--- BEGIN ---

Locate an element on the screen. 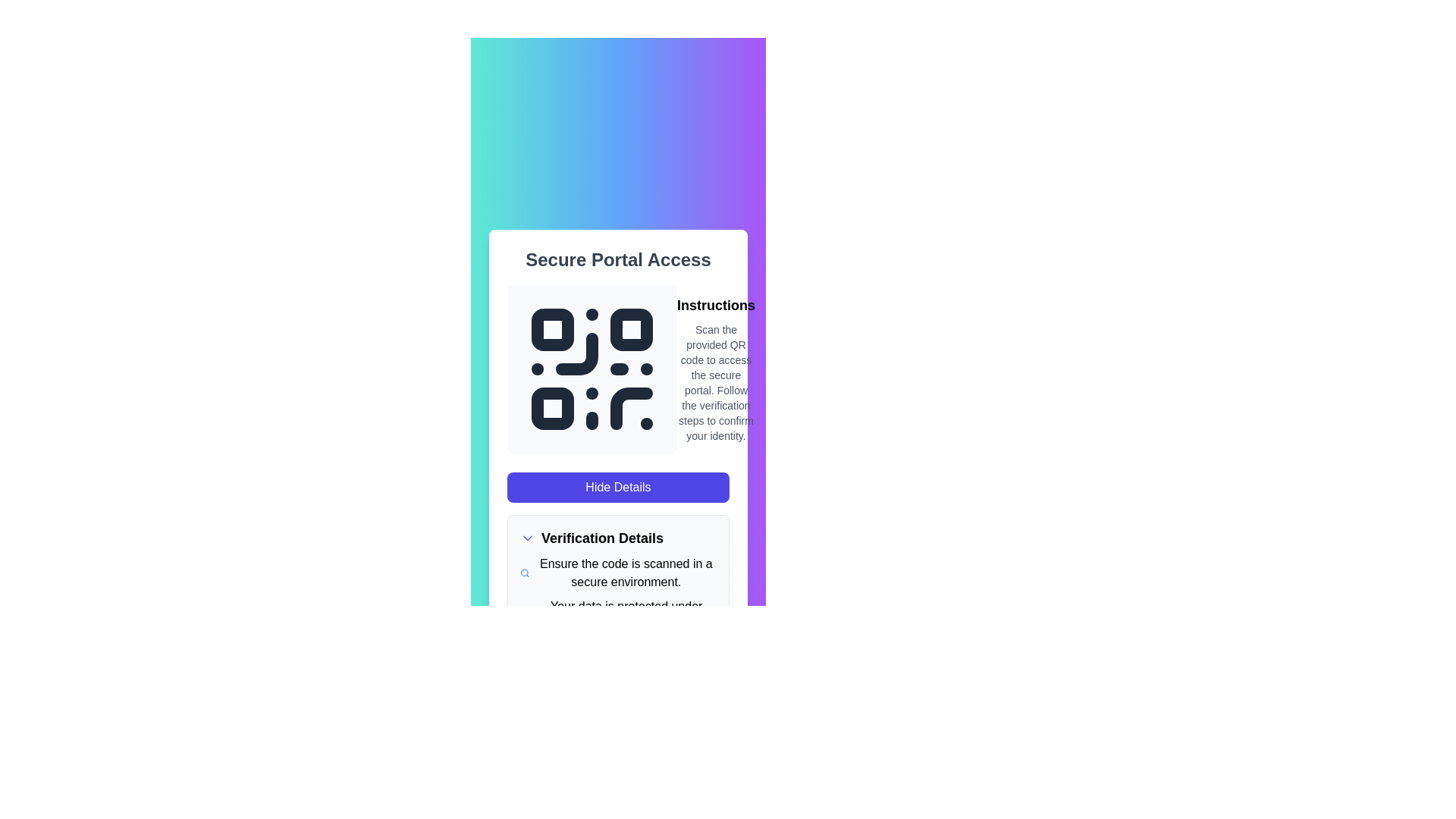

--- END ---
--- BEGIN ---

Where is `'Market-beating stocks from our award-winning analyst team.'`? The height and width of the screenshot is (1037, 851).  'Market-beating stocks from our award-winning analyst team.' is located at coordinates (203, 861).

--- END ---
--- BEGIN ---

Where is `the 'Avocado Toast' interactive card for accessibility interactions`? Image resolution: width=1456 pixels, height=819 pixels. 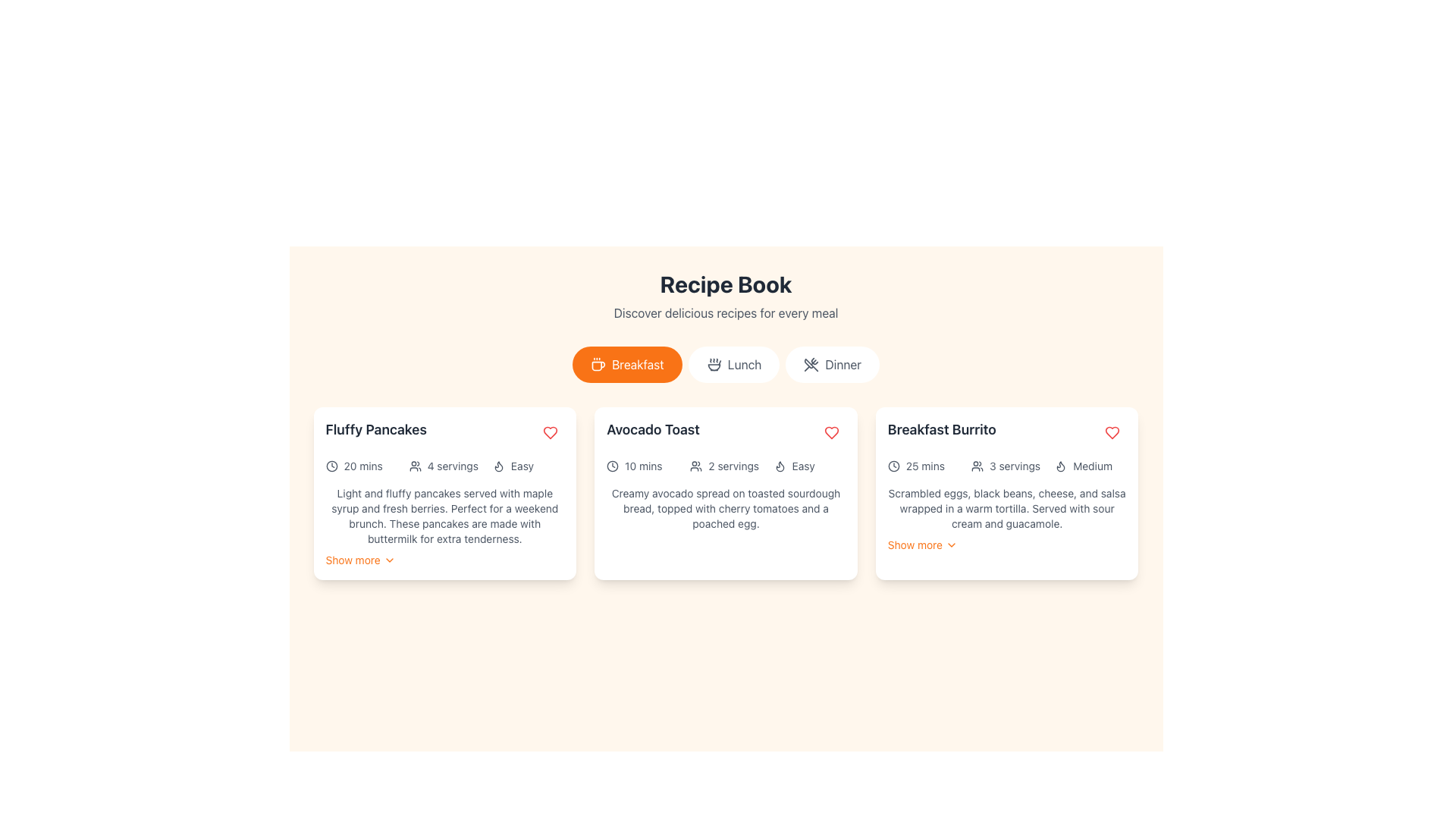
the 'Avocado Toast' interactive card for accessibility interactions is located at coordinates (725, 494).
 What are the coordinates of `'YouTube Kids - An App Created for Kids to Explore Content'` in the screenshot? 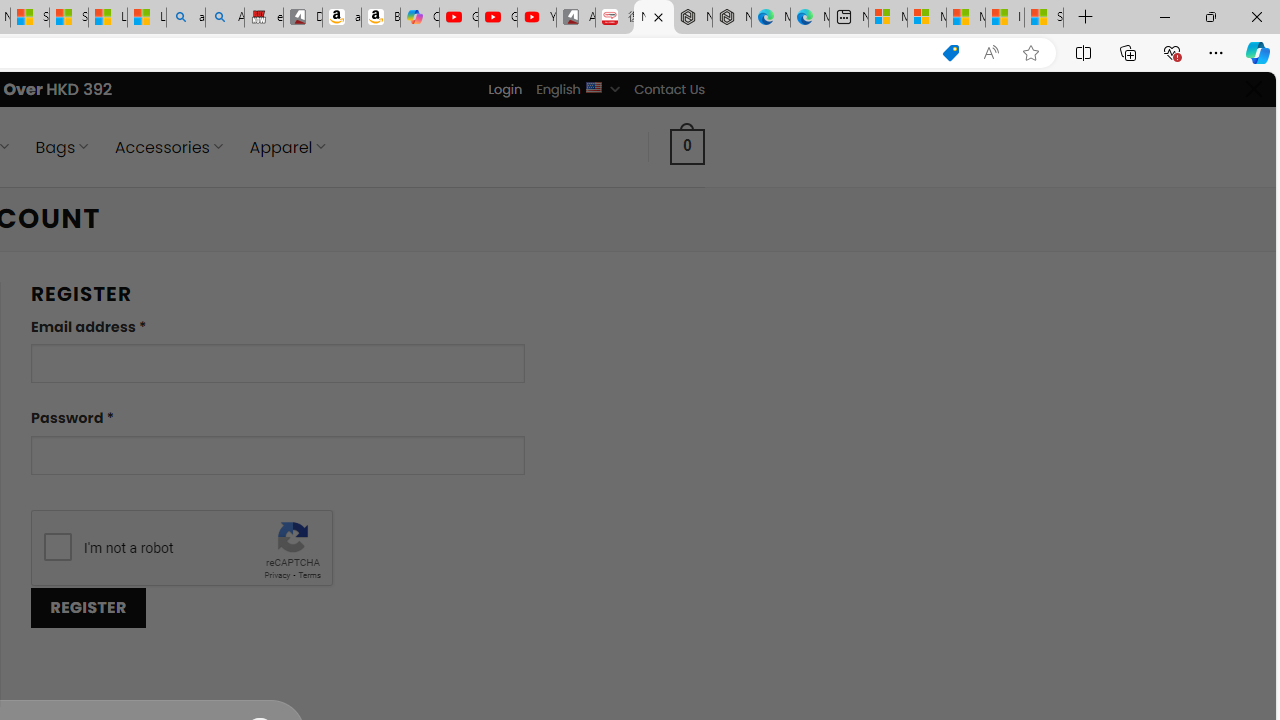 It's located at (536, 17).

--- END ---

◆ Stated task
Please lay out the data as a Markdown table with the columns Row and Line. Start with the line containing "pixels, height=819 pixels.", go on through the line containing "coordinates (725, 494).", skip blank lines, and leave the pictures out.

◆ Full output
| Row | Line |
|---|---|
| 1 | Where is `the 'Avocado Toast' interactive card for accessibility interactions`? Image resolution: width=1456 pixels, height=819 pixels.  |
| 2 | the 'Avocado Toast' interactive card for accessibility interactions is located at coordinates (725, 494). |